また、お茶事の際に待合として使われている一階の部屋も、ふすまの引手や床の間の違い棚の建具など、至るところに専門の職人の手仕事の力がみなぎっています。
京町家はメディアに注目され、多くの人が憧れを抱く、京都らしさの代表的なものですが、維持し、住み続けることは大変な負担であり、伝統の技術の継承も年々困難になっています。
建都では早くからプロジェクトをたちあげ、住み続けられる家屋として、京町家を改修し、維持する取り組みを続けています。

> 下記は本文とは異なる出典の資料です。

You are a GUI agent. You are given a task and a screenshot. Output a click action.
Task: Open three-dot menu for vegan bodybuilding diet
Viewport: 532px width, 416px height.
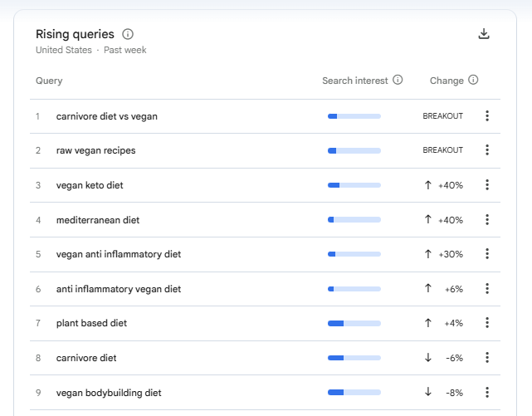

「住まいの文化」を継承する「地産地消の京町家再生」をめざし、町家の持ち主の方々や、地域コミュニティーのための、一助になっていきたいと考えています。
住み続けたい京都。大好きな京都。あこがれの京都。大西さん一家は、初代から順番に受け継いきた町家で、四季の彩りを実感しながら、変化を受け入れながらしなやかに、芯はぶれずに、ていねいに暮らしています。